April 03, 2026
As we conclude the first quarter of 2026, it’s a good time to take a step back and look at how the property market performed in 2025 and what the numbers are telling us.
Many in the industry would agree that 2025 was a remarkable year. The signs were already there, reflected in several economic indicators, one of the most notable being the strength of the Malaysian Ringgit. By the end of 2025, the ringgit had outperformed many other Southeast Asian currencies, signalling renewed confidence in Malaysia’s economic outlook.
Currency performance often serves as an early indicator of how an economy is doing. With that said, the economy GDP grew by 5.2% in 2025. When the ringgit & GDP strengthens, it reflects underlying stability and growth, and this momentum naturally creates a ripple effect across different sectors — including the property market.

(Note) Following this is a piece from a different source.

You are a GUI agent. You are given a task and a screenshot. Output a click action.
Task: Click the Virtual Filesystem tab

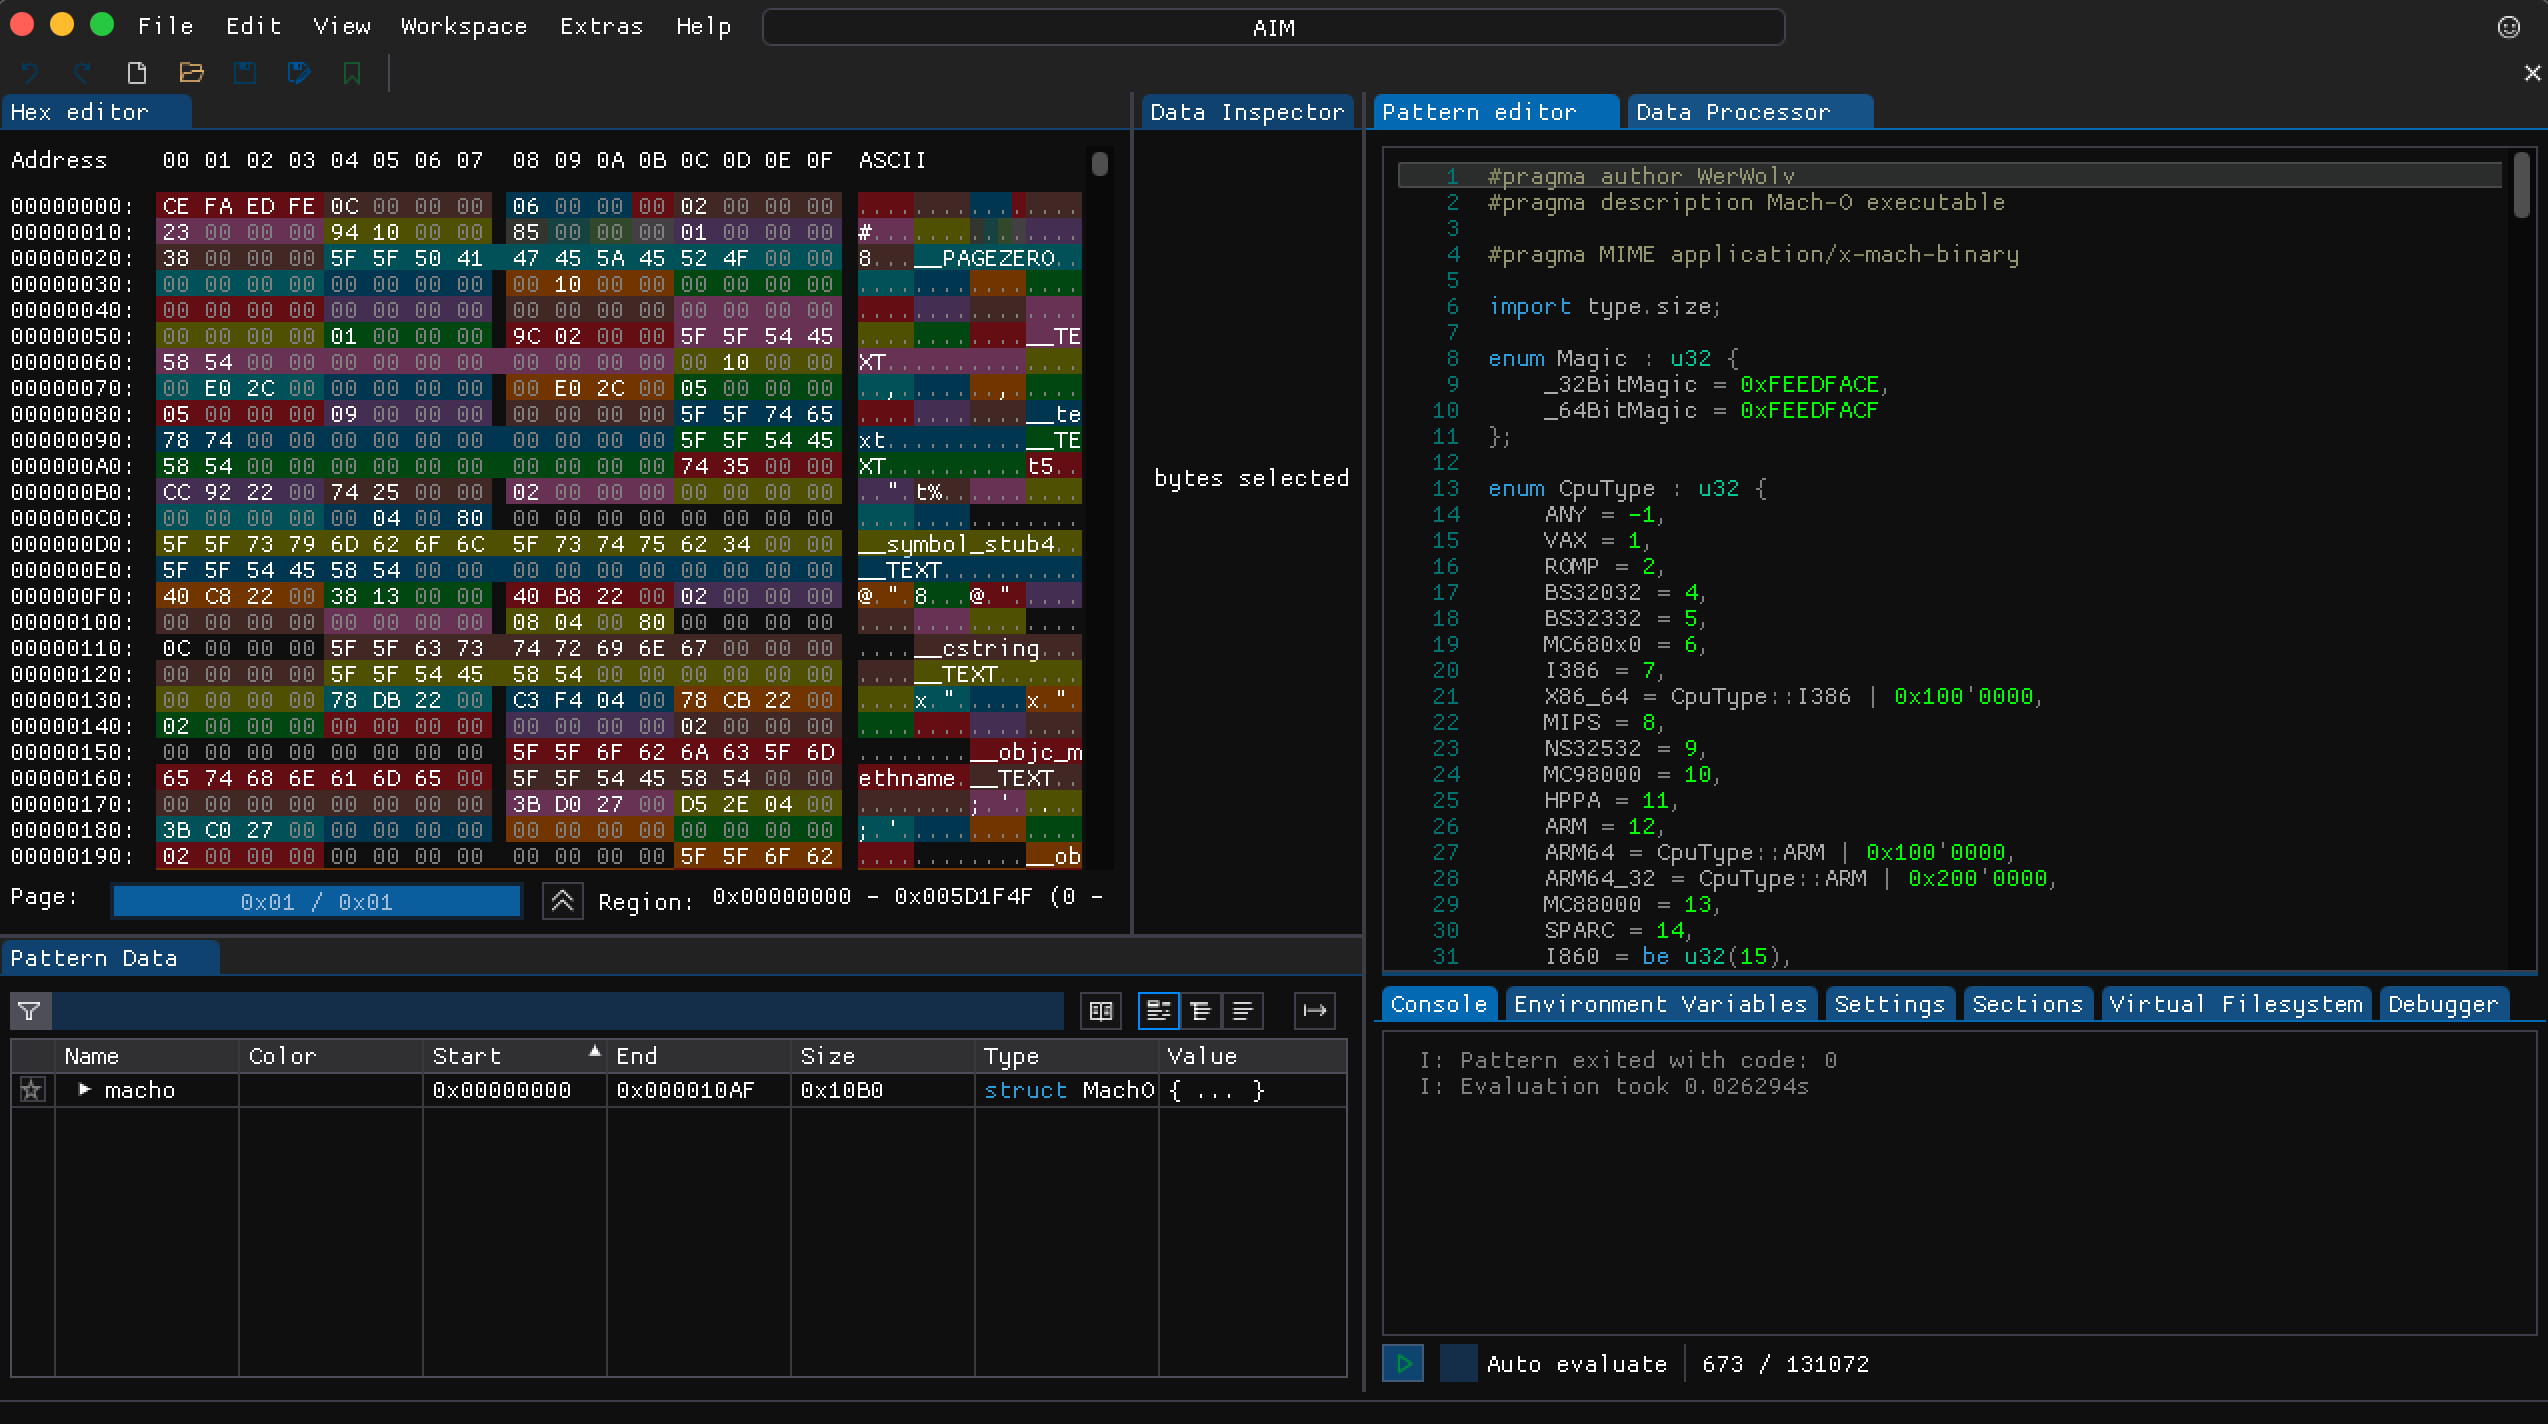2235,1004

With that in mind, let’s take a closer look at some of the key numbers from 2025 and what they could mean as we move further into 2026..
Annual Property Market Outlook
A total 416,413 transactions worth RM241.87 billion were recorded, expanded by 4.1% in value, while volume experienced a slight decline of 1% compared to 2024.
From this the residential properties dominated the Malaysian property market in 2025, contributing volume transactions at 61.6% and value transactions at 44.8%.
Meanwhile, the commercial and industrial subsectors recorded lower transaction volumes, contributing 11.2% and 2.1%, but accounted for higher shares of transaction value with 24.3% and 14%, respectively.
Looking at property transaction value by state, Selangor leads the market with RM67.84 billion, followed by Johor at RM50.54 billion. Kuala Lumpur takes the third spot with RM38.5 billion, while Penang and Perak trail behind, contributing steadily to the overall market activity.
The Malaysian House Price Index (MHPI) stood at 233.1 points with the average house price at RM502,922 per unit in 2025, reflecting moderate annual growth of 2.6%. All states experienced positive annual growth between 0.8% and 6.9%, indicating house price stability. WP Kuala Lumpur remained the highest average price, exceeding RM810,000 per unit, followed by Selangor at RM567,505 per unit.
All house types indicated positive momentum, with terraced houses leading the growth by 3.3%, followed by semi-detached houses (2.8%), detached houses (2.4%), and high-rises units (0.6%).
Malaysia's economic outlook for 2026 is projected to maintain the 4% and 4.5%. Some of the policies implemented by the Thirteenth Malaysian Plan such as the New Industrial Master Plan 2030 (NIMP 2030), National Energy Transition Roadmap (NETR), National Semiconductor Strategy (NSS), National AI Action Plan 2030 and others will reinforce the confidence and maintain the sustainability in the 2026 movement.